Survivor says cancer was a godsend
FORT WORTH, Texas (SWBTS) – Thousands of men, women and children know the pain of cancer—the wondering, the surgeries, the treatments followed by weariness, the death of family members. For Christians and non-believers alike, the term “cancer” conjures up images of evil, grief and loss. Preachers often remind their congregations that sin, like cancer, wreaks death.
But for Jason Galloway, a cancer-survivor and student in the College at Southwestern, cancer was a godsend.
“God allowed that cancer to come into me because he knew that it was what it would take for me to wake up,” Galloway said. “It is that same love that put Jesus on the cross. … When you experience that, you have nothing else to do but follow.”
Although he decided to follow Christ as a teenager, Galloway was not discipled, and he lived for more than a dozen years without recognizing Christ’s place in his life. He pursued his own plans and desires. But when he discovered that he had cancer at the age of 30, he realized how far he had strayed from God’s call. Through all his experiences, he has also learned that, as Proverbs 20:24 states, “A man’s steps are determined by the Lord, so how can anyone understand his own way?” (HCSB)

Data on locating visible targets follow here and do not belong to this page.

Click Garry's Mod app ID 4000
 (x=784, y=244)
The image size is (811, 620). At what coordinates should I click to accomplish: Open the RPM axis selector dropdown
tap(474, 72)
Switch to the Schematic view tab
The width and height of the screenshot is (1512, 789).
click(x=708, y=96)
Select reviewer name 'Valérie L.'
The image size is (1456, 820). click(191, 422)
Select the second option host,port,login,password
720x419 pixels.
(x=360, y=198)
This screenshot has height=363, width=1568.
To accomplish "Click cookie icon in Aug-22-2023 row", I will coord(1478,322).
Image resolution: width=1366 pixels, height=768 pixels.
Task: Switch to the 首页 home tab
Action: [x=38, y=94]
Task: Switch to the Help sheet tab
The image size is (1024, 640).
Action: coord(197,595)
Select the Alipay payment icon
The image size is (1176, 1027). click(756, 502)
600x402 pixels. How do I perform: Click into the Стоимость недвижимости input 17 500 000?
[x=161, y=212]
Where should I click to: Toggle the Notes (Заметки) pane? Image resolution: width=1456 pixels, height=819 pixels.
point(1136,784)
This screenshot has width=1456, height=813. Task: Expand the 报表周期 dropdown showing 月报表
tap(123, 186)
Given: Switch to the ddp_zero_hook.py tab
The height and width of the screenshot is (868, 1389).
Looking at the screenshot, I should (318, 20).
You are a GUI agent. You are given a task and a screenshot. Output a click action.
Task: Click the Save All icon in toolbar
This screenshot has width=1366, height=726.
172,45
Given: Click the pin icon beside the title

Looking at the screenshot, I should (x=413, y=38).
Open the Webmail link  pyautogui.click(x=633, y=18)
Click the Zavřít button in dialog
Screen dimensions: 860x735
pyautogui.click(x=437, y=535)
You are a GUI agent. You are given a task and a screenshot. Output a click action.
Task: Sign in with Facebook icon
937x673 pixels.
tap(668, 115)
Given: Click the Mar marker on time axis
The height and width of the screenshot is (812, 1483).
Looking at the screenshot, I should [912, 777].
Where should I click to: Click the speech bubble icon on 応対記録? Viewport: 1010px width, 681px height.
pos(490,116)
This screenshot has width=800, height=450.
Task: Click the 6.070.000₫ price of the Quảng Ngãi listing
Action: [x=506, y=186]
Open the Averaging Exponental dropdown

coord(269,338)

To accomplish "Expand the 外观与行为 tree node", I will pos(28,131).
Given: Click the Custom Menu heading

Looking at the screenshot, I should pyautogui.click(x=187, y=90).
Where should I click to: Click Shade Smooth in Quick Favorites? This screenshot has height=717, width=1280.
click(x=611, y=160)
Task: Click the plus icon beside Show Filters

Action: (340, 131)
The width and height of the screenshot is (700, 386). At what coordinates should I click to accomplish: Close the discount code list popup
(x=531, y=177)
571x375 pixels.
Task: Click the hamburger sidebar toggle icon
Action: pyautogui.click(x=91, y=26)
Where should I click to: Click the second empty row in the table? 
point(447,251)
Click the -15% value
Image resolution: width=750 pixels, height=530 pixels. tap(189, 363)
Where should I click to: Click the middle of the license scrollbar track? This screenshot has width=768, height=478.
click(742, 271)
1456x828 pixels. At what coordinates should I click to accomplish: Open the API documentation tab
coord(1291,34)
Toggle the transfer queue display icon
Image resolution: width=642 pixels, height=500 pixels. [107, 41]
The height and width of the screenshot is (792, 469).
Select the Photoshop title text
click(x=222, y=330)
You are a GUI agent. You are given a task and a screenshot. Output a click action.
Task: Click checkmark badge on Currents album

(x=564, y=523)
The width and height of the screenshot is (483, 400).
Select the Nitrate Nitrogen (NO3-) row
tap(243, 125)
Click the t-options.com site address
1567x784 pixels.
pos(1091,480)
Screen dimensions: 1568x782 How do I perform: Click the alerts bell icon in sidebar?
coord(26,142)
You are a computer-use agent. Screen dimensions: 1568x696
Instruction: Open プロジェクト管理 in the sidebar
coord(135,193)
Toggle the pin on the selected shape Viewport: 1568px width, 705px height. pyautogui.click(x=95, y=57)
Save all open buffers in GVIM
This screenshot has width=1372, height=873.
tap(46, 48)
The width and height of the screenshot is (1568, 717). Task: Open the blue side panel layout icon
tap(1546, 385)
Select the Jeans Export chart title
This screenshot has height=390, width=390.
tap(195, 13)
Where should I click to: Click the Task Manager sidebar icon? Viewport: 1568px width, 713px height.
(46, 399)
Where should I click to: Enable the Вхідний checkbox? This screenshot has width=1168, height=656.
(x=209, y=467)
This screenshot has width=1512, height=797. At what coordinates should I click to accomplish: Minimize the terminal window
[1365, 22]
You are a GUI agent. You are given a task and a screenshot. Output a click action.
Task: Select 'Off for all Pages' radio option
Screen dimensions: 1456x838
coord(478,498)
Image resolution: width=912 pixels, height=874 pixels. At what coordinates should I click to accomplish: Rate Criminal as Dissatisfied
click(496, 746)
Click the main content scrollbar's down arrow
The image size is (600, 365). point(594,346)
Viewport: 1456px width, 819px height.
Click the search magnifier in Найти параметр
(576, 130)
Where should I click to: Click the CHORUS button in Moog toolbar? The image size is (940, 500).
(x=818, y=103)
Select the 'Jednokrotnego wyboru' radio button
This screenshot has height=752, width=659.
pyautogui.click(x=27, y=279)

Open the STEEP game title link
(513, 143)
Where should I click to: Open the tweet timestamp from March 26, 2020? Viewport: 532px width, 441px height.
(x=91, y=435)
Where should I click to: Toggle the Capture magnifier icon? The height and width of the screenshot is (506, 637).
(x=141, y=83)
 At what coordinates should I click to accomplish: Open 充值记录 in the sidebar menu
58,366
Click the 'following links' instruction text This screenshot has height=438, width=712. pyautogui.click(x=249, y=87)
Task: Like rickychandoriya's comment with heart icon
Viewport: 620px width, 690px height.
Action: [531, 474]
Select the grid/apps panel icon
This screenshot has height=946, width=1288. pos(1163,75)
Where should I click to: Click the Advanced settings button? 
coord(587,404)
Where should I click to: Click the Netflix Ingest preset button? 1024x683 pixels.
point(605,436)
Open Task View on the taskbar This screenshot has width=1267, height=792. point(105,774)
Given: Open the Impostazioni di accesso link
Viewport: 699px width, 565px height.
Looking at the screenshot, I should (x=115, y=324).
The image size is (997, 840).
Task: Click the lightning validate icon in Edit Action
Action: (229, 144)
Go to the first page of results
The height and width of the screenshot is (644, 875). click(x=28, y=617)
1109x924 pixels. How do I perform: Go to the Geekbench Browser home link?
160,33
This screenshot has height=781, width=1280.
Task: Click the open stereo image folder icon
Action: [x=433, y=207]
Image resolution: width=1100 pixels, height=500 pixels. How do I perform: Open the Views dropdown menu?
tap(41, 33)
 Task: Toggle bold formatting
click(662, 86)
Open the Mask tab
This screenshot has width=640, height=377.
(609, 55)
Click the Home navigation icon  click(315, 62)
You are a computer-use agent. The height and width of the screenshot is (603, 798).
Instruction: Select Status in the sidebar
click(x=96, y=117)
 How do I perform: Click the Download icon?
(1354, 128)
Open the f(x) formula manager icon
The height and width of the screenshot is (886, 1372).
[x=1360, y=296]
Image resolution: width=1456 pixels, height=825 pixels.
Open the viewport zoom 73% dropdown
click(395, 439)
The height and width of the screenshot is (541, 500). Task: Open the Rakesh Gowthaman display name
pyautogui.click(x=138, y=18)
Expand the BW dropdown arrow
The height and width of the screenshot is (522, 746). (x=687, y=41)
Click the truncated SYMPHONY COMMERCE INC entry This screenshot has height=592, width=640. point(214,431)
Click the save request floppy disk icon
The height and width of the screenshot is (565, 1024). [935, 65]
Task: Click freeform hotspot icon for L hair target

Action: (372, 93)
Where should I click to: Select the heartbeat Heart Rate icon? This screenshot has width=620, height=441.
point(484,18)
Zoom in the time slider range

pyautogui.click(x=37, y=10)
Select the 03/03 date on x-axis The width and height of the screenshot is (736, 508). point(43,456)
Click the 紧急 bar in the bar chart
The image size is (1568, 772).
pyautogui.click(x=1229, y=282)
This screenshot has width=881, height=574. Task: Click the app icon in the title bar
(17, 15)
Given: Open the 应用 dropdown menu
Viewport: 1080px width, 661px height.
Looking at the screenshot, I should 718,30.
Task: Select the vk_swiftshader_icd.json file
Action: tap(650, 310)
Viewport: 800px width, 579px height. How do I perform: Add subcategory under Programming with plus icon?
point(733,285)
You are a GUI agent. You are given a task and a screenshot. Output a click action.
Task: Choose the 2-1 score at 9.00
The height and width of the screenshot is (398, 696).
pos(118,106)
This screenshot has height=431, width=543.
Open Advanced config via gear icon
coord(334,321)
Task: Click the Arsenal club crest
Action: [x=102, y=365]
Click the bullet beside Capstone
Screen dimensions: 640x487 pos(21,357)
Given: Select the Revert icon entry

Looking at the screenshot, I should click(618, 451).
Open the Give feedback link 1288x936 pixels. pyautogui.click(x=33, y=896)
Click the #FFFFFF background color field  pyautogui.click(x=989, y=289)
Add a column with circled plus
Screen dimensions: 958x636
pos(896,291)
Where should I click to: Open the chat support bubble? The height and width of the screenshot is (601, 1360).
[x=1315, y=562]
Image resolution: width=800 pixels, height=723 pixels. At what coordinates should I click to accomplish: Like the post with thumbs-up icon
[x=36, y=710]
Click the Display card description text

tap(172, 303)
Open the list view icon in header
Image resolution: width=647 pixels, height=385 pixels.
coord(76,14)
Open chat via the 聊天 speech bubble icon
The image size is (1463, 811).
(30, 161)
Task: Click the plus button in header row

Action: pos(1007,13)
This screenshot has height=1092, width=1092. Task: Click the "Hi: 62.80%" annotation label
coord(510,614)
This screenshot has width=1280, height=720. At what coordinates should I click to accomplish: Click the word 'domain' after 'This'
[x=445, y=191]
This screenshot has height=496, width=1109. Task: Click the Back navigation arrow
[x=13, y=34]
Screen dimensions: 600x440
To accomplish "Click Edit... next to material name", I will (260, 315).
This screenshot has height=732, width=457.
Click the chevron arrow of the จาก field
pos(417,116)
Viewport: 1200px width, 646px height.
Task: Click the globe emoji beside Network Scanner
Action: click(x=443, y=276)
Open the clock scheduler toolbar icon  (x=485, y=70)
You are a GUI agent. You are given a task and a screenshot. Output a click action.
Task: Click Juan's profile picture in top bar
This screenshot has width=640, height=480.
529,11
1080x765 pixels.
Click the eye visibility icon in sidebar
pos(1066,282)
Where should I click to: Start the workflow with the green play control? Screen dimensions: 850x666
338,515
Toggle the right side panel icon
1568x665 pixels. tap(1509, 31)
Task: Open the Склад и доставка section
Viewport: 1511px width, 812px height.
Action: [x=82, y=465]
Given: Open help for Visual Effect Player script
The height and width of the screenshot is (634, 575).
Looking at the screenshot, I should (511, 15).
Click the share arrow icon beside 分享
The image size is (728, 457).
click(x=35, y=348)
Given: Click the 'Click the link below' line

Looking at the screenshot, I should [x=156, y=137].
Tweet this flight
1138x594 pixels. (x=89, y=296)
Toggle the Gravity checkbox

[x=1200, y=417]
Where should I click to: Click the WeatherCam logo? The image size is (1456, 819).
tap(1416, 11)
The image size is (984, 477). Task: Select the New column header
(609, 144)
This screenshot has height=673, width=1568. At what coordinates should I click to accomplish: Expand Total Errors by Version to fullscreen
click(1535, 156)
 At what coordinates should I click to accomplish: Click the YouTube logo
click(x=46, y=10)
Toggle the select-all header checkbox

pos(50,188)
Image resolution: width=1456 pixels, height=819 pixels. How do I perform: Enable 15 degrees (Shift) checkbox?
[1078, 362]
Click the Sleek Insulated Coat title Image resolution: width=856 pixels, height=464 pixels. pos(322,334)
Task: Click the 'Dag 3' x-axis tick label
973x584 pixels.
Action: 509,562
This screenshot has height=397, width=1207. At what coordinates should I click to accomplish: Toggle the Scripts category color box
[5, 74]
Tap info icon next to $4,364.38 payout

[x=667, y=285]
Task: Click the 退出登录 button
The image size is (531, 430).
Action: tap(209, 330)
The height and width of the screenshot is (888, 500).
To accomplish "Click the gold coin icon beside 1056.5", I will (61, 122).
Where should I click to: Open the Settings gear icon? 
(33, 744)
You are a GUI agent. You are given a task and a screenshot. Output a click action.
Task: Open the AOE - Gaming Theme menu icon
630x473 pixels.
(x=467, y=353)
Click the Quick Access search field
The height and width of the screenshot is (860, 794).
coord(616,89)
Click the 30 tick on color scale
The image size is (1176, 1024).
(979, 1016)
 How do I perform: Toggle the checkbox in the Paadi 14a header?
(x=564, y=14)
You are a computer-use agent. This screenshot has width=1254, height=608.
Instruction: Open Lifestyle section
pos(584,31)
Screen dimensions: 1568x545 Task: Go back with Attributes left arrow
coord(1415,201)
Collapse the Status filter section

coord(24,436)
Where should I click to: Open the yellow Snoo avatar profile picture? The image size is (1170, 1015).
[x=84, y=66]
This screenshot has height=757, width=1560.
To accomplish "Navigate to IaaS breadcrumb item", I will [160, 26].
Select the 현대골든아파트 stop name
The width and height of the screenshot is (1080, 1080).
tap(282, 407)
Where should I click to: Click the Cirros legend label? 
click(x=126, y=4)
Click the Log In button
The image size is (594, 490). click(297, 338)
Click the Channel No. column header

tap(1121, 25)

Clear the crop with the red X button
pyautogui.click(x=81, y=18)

When he found out he had cancer, Galloway had been enduring stomach pains for three or four months, expecting that he suffered only from ulcers. After performing tests on Galloway, his doctor informed him that his situation was much worse than he thought.
“I’ll never forget it, his face,” Galloway said. “He was extremely white. He was emotionless.” His doctor insisted that he, his wife and his mother sit down. He then informed them that Galloway had a 10-inch, malignant tumor. The following evening, Galloway wept before God.
“I was to the breaking point,” he recounted. “I just cried out to God and said, ‘God, I don’t want to die. I don’t want to die. But if I have to … forgive me of the things I’ve done.’” After surrendering to God, he felt a peace and assurance that he would survive his cancer.
After he completed months of treatment, Galloway began a six-month discipleship process. During this process, he accepted God’s call into ministry.
“I’ll never forget that moment either,” he said. “It was another moment that you can’t put into any words … but you know it’s real because you experienced it. You experienced God in a way that is powerful and moving, and it just changes your life.
“When He revealed to me what He wanted me to do, I was like, ‘I don’t know. That’s not what I had planned,’” Galloway added. Although he developed a passion for adult ministry through his discipleship process, Galloway felt God was directing his steps toward children’s ministry. “But I am glad I followed, because it has been the most rewarding, the most blessed time of my life.”
Galloway then quit his job as a chef and followed God’s call to children’s ministry, until he once again sensed that God was redirecting his steps—this time to ministry training. In the fall of 2008 Galloway moved to Fort Worth, along with his wife, Billie, and their two daughters, Danielle and Samantha.
Galloway is now working toward his Bachelor of Humanities degree in the College at Southwestern. He uses his ministry calling as a children’s minister at Springdale Baptist Church and his culinary expertise as a chef in the Southwestern Seminary Grill. Coming to Southwestern’s Dining Services with an associate’s degree in culinary arts from Oklahoma State University and with experience as co-owner of a restaurant and as executive chef at a five-star resort, Galloway is intent on helping Southwestern serve the next generation of Christian ministers.
“I don’t understand sometimes what God does, what He has for me,” Galloway said. “So I am just taking it day by day. That’s the best way to do it, by the way. For the first 20 or 30 years of my life, I did it my way. ... He has been so faithful. It’s unbelievable. Even when I’m not faithful, He’s faithful, and it blows me away. I’m not going back to that. I’m going to keep following God.”